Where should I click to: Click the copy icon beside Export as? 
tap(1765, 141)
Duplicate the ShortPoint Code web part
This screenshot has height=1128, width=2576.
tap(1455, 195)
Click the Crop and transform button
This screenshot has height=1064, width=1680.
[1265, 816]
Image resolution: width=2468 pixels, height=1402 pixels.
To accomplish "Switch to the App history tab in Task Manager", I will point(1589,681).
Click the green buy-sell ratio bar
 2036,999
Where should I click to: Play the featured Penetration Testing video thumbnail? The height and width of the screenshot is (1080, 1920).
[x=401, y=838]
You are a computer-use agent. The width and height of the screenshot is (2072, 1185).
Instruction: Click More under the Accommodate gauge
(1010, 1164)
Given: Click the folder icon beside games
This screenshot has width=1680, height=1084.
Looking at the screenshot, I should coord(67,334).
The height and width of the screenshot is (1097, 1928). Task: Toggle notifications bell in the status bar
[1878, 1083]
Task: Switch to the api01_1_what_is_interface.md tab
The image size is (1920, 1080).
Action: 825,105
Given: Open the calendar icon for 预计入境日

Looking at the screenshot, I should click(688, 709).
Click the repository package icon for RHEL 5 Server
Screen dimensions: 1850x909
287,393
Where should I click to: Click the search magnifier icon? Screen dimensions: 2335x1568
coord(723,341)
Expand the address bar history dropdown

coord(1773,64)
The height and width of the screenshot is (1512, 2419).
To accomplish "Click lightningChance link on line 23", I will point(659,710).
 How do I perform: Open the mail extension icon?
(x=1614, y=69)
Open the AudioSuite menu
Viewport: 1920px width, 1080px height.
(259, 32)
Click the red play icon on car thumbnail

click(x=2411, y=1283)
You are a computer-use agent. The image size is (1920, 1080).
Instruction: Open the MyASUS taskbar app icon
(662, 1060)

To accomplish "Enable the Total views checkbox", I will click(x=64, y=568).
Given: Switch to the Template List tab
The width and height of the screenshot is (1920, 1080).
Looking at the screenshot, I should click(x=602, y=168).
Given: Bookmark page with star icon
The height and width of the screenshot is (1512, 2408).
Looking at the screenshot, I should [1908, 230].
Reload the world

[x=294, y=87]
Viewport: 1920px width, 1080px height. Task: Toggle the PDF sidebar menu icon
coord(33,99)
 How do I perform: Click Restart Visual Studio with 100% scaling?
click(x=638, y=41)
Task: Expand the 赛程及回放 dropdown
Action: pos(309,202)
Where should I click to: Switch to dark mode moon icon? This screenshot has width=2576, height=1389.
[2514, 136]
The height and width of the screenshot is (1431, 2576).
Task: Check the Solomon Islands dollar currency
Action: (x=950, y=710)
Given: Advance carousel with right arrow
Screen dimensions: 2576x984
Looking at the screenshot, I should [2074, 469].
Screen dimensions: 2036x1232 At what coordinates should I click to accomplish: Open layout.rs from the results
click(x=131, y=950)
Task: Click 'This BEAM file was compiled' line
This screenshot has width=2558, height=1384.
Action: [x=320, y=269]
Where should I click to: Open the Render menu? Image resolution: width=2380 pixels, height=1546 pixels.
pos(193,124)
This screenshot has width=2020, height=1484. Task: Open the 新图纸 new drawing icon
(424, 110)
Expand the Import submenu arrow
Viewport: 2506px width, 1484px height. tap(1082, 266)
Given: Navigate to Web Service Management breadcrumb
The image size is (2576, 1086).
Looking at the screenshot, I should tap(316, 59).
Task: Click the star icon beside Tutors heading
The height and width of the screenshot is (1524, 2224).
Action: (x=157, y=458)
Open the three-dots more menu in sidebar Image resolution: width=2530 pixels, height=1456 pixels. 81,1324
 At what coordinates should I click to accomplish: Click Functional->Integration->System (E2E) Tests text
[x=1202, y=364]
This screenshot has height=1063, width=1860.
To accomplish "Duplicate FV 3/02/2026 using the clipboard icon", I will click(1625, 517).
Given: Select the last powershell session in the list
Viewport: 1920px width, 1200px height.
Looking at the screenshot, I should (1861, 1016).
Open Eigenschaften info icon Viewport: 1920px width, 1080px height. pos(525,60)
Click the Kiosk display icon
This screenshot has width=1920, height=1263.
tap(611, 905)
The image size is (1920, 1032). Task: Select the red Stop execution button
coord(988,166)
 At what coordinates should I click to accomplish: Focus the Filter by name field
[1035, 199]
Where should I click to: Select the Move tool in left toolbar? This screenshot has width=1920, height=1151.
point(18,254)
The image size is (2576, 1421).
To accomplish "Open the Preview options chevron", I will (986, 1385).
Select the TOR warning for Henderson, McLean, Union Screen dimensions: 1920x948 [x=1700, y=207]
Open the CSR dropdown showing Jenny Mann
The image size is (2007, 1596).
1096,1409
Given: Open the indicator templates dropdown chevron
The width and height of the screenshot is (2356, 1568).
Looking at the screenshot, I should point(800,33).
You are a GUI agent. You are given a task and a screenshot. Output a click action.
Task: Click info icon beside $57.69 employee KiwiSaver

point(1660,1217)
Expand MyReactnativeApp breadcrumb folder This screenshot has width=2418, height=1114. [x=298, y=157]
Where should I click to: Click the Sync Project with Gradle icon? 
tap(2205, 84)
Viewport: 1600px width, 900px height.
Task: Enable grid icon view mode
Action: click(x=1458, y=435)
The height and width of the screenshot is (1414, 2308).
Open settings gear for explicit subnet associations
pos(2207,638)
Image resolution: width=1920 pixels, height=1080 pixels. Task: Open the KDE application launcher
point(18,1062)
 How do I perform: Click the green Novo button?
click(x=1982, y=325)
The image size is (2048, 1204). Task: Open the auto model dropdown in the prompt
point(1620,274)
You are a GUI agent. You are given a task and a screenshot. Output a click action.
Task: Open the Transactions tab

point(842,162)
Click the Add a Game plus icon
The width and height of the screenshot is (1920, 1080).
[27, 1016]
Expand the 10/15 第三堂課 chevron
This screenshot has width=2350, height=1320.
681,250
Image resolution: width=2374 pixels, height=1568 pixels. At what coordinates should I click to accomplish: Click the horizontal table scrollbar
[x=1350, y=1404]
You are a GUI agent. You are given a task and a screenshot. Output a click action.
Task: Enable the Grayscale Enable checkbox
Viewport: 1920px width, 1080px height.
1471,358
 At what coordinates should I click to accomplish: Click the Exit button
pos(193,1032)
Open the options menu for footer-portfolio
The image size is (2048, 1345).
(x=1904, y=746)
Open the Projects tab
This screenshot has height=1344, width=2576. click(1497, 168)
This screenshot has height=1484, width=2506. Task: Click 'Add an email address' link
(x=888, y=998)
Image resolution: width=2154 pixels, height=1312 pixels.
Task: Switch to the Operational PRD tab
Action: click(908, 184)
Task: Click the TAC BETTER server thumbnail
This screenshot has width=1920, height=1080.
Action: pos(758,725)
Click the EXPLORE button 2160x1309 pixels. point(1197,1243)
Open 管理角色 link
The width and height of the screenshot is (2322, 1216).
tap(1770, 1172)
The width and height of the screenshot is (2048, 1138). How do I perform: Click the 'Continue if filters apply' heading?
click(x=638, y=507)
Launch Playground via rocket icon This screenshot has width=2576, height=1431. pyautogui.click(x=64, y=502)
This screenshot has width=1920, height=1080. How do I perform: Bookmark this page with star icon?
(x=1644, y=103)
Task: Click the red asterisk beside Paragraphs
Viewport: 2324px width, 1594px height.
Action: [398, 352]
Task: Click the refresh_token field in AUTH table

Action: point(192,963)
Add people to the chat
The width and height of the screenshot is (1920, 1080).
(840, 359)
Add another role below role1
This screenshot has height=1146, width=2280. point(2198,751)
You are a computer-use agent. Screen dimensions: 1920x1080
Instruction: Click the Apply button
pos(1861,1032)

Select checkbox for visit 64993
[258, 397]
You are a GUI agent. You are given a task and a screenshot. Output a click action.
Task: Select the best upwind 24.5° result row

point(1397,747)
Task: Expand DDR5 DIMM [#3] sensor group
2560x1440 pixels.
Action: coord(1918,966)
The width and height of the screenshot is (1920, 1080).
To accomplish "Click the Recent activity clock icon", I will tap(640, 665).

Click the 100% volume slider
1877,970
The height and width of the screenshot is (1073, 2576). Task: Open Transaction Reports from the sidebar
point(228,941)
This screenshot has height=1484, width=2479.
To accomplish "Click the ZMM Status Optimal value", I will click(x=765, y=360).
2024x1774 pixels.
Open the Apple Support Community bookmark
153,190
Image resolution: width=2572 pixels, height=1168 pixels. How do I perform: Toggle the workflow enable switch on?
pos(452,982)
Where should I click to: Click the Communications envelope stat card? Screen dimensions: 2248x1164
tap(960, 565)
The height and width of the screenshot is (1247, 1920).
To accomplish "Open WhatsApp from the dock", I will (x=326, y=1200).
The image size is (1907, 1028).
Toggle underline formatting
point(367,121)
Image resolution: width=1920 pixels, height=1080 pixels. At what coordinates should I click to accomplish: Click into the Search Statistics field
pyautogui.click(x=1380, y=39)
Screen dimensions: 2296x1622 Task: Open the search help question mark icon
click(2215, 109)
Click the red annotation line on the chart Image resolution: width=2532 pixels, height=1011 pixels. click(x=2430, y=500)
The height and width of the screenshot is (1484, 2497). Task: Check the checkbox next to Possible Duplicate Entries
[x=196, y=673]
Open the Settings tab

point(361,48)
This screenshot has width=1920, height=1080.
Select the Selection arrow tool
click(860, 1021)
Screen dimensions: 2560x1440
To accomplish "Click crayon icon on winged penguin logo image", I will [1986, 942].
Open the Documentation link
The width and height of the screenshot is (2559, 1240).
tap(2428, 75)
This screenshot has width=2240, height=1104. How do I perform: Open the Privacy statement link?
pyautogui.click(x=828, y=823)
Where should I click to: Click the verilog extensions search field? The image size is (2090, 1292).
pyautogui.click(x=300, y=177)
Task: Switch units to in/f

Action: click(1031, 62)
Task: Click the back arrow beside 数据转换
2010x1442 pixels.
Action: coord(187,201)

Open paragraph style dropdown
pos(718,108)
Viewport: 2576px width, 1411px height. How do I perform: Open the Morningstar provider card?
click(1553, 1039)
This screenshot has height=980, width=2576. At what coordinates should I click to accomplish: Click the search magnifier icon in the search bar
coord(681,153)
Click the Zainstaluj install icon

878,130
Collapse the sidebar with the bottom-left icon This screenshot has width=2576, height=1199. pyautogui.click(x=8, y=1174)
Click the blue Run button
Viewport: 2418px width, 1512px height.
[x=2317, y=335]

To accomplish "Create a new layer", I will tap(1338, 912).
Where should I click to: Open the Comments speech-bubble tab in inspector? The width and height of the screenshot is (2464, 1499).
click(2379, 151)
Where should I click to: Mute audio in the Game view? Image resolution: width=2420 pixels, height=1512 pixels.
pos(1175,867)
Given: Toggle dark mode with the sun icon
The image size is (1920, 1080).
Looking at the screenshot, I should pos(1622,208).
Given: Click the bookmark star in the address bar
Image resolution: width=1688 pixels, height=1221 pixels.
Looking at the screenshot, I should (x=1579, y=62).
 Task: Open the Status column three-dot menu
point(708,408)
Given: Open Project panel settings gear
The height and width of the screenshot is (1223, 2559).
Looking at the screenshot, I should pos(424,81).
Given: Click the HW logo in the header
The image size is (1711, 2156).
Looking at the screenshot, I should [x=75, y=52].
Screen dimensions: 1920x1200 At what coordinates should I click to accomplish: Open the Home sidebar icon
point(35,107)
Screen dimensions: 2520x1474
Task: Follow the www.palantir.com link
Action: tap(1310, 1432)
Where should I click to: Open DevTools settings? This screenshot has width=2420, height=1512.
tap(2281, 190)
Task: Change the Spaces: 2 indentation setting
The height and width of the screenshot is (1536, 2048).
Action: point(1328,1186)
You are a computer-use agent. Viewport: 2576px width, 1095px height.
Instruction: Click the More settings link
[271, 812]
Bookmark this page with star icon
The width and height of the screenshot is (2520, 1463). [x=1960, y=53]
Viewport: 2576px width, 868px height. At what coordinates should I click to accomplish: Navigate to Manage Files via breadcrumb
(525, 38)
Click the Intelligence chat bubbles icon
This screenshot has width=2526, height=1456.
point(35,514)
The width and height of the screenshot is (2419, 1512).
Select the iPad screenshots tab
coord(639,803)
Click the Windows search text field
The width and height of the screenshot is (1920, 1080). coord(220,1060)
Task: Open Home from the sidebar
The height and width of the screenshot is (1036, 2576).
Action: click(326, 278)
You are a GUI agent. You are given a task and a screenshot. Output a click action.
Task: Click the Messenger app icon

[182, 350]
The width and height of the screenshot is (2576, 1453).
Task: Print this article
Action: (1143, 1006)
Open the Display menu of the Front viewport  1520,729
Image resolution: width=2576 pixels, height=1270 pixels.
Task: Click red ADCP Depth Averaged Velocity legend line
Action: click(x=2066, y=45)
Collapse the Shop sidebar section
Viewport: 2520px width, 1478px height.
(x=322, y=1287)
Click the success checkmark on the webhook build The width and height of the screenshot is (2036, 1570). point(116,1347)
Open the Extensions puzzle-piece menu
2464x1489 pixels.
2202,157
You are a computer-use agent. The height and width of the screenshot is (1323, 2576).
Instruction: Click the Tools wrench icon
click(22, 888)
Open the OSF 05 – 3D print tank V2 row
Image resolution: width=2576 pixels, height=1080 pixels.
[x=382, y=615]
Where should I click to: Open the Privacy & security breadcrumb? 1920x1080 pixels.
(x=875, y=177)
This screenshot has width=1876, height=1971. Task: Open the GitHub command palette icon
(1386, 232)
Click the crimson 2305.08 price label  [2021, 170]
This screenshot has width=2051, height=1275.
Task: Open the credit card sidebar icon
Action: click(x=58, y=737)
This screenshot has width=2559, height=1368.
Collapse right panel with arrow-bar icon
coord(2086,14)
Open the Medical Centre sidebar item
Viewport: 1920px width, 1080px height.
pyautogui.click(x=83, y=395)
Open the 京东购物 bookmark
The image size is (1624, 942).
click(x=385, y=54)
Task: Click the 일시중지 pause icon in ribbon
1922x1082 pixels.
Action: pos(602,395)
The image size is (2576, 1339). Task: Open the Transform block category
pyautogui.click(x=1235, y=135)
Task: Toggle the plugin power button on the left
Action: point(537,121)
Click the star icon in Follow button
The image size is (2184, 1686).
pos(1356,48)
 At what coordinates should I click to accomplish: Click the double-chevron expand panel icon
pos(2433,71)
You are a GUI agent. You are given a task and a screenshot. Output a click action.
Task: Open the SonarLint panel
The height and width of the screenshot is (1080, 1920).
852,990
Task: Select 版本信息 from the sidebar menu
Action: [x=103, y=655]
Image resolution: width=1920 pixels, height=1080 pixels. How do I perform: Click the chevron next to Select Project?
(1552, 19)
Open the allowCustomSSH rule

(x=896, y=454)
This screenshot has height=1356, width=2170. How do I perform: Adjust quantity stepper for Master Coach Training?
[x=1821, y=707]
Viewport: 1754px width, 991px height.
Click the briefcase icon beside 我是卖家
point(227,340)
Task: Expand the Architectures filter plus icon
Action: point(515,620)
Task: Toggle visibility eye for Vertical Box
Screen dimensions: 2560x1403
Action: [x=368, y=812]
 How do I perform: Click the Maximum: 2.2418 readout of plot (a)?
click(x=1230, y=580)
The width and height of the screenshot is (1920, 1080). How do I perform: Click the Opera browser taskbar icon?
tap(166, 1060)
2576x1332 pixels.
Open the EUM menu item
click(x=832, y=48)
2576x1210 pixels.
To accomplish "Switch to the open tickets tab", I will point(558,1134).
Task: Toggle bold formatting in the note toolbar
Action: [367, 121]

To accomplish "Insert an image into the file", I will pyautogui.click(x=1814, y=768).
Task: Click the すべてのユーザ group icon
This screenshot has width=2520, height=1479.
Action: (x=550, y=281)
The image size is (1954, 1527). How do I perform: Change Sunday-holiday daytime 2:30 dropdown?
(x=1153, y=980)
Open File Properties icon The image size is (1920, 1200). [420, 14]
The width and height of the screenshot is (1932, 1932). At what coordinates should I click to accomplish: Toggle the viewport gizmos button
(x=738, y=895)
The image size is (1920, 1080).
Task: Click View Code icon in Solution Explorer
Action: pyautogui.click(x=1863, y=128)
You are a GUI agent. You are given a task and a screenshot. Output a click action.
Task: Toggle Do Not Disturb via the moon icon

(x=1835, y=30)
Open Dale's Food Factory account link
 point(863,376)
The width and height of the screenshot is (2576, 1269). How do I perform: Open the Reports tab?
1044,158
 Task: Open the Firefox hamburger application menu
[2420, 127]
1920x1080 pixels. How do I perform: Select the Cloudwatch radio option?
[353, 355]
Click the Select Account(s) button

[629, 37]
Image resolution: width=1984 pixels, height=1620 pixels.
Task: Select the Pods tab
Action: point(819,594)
_ _ _
• EXERCISE PROMPT:
Among the lines above, return those that hold the word "folder".

• RESULT:
Given: Click the folder icon beside games
Expand MyReactnativeApp breadcrumb folder This screenshot has width=2418, height=1114. [x=298, y=157]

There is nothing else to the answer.